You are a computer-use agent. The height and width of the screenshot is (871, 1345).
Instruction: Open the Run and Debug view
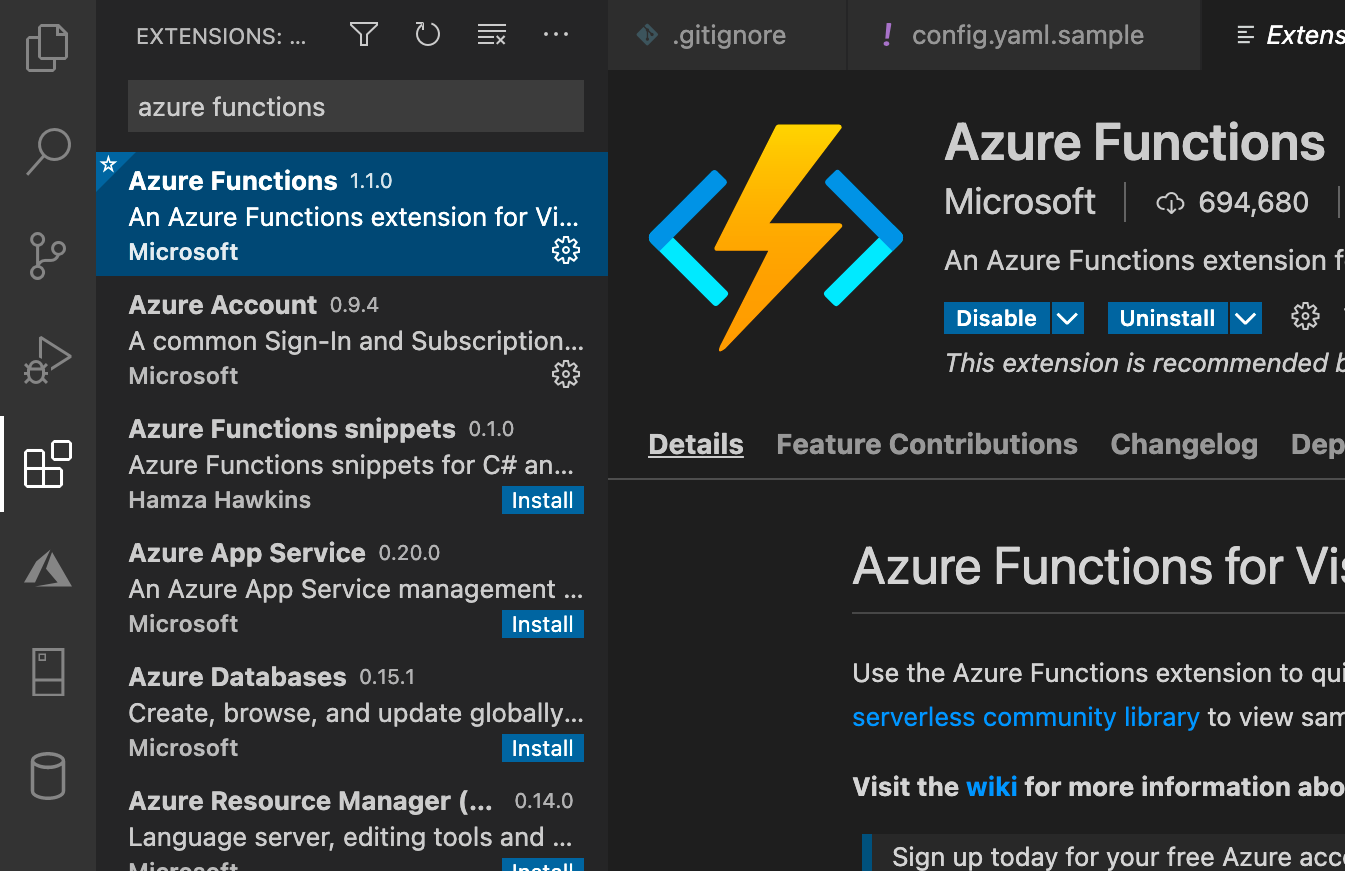pos(47,360)
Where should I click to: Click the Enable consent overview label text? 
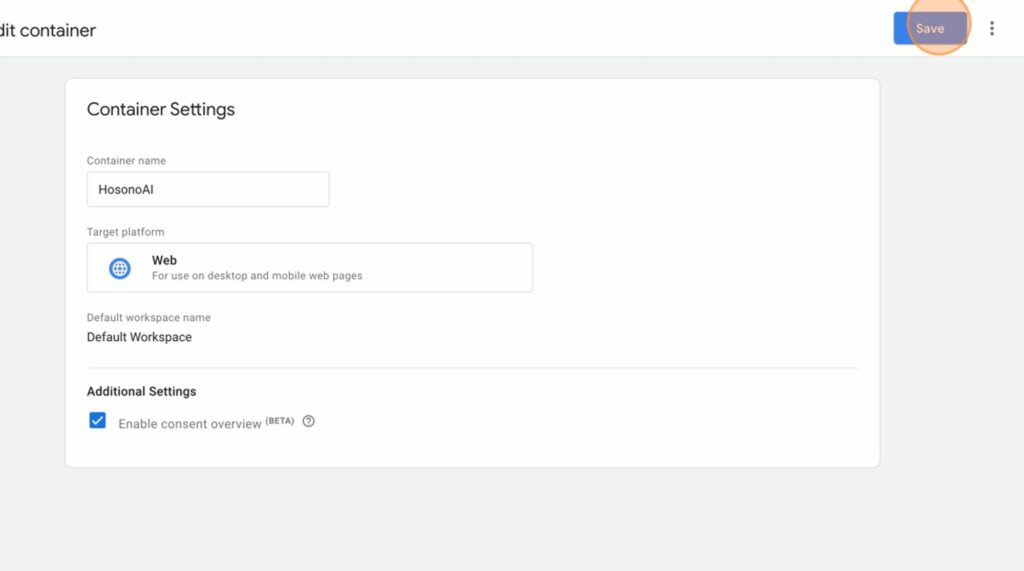click(189, 423)
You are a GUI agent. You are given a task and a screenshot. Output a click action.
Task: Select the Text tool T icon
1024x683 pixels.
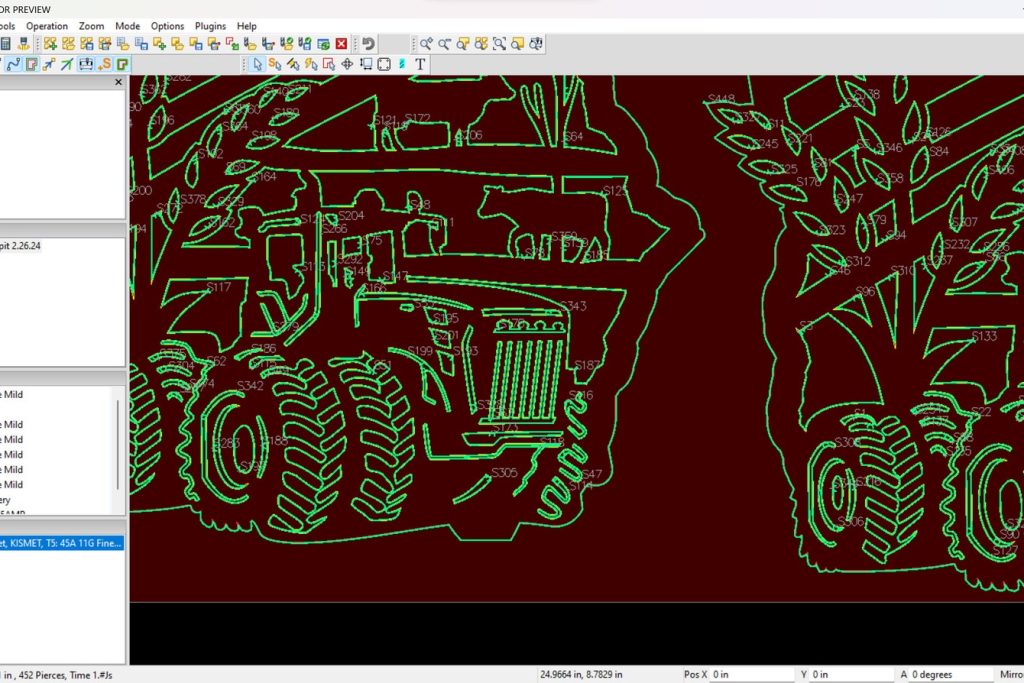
:::::
EXERCISE AIM: The copy should hold exactly the lines from the line containing "Where should I" through the last line of the records, both included, and no pictures or other lines.

EXERCISE RESPONSE:
Where should I click to: Click the Enable consent overview label text? 
click(189, 423)
You are a GUI agent. You are given a task and a screenshot. Output a click action.
Task: Select the Text tool T icon
1024x683 pixels.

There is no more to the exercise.